** Begin DOCUMENT SECTION **

# Baler Gathering Wheels



## NDVA HAYMAN (Nov 24, 2009)

Looking ahead at baling straw this coming June and was wondering if anyone knew who is making gathering wheels for my NH 5070 square balers. My combine leaves a very large windrow of straw behind it. I can get 95% of it and sometimes all but would like to be able to get it 100% in really good wheat. Don't want to go back and catch up any strips. Hopefully the wheat will be good. Mike


----------



## 8350HiTech (Jul 26, 2013)

I've wanted to do the same thing, also because of wide straw rows, on my 570. Of course, I figured a wheel off of a salvaged round baler could be made to fit somehow.


----------



## Nitram (Apr 2, 2011)

Would it be possible to modify the shoot on the combine?


----------



## Vol (Jul 5, 2009)

NDVA HAYMAN said:


> Looking ahead at baling straw this coming June and was wondering if anyone knew who is making gathering wheels for my NH 5070 square balers. My combine leaves a very large windrow of straw behind it. I can get 95% of it and sometimes all but would like to be able to get it 100% in really good wheat. Don't want to go back and catch up any strips. Hopefully the wheat will be good. Mike


http://www.besthaysaver.com

Mike, I spoke with this outfit a couple of years ago about putting gathering wheels on a JD baler. If I recall correctly, he said he had some that worked well on NH square balers.

Regards, Mike


----------



## carcajou (Jan 28, 2011)

Mike I tried the baler gathering wheel this fall but i run into a problem. In soft fields i was pulling in too much dirt and the wheel only worked if it touched the ground, I am going to go to a hyd drive rake wheel next season instead, then i can leave it set 6" off the ground. It really doesn't need to be lower for straw. Ray


----------



## cornshucker (Aug 22, 2011)

Look on the Freeman website some of their small square balers have gathering wheels. Probably could be mounted on the bracket for the flotation wheel.


----------



## Tim/South (Dec 12, 2011)

carcajou said:


> Mike I tried the baler gathering wheel this fall but i run into a problem. In soft fields i was pulling in too much dirt and the wheel only worked if it touched the ground, I am going to go to a hyd drive rake wheel next season instead, then i can leave it set 6" off the ground. It really doesn't need to be lower for straw. Ray


I wonder if all hay saver wheels are ground driven?

The ones on my Vermeer baler are adjusted above the ground. They spin as they touch the hay. On narrow windrows they are idle.


----------



## carcajou (Jan 28, 2011)

Tim/South said:


> I wonder if all hay saver wheels are ground driven?
> 
> The ones on my Vermeer baler are adjusted above the ground. They spin as they touch the hay. On narrow windrows they are idle.


IDK Mine only half assed worked if the edges of the windrow were sporadic. On an even width, heavy windrow it may have worked better. I guess for the small squares i do i could just run my NH 216 rake over the field and be done with it.


----------

** End DOCUMENT SECTION **
** Begin DATA SECTION **

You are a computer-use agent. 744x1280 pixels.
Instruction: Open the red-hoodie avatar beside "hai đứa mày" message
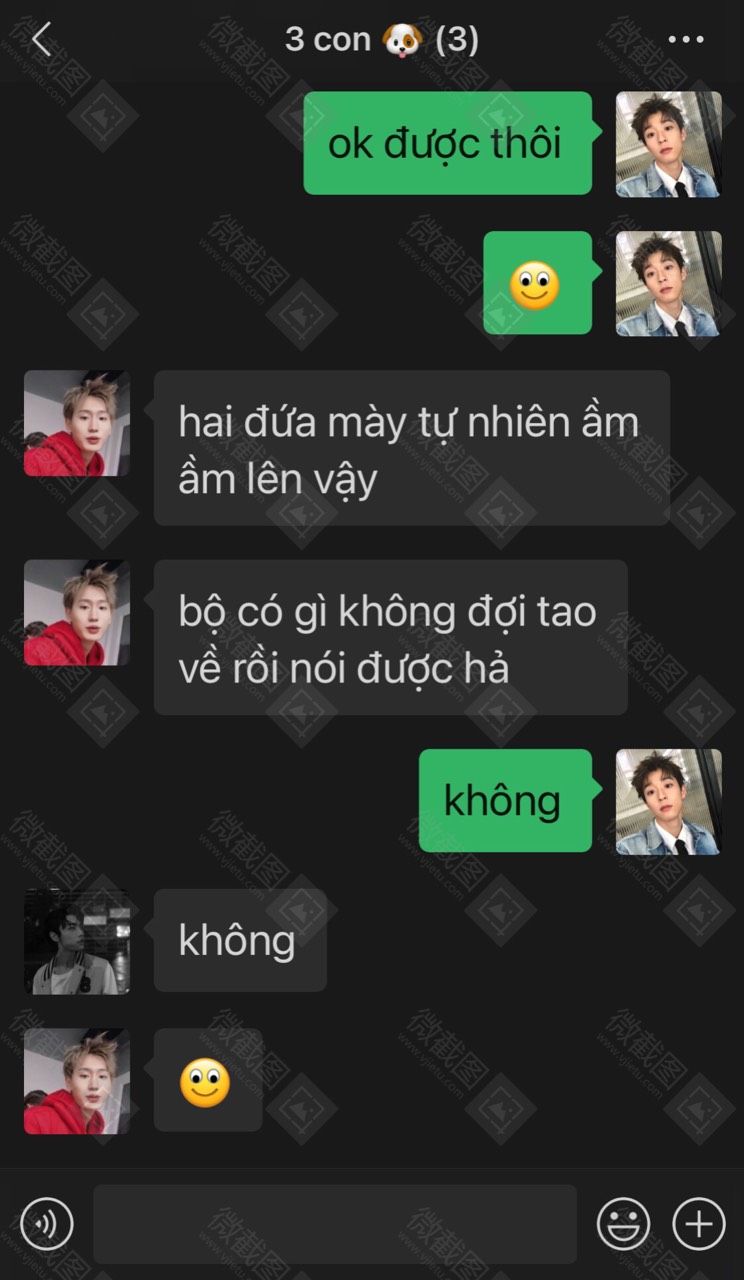[77, 423]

** End DATA SECTION **

CHALLENGE A: In the thread on baler gathering wheels, how far off the ground does carcajou plan to set the hydraulic drive rake wheel?
CHALLENGE B: Reproduce the text of the thread on baler gathering wheels between "## 8350HiTech (Jul" and "to fit somehow.", inclusive.

FINISHED ANSWER A: 6 inches.

FINISHED ANSWER B:
## 8350HiTech (Jul 26, 2013)

I've wanted to do the same thing, also because of wide straw rows, on my 570. Of course, I figured a wheel off of a salvaged round baler could be made to fit somehow.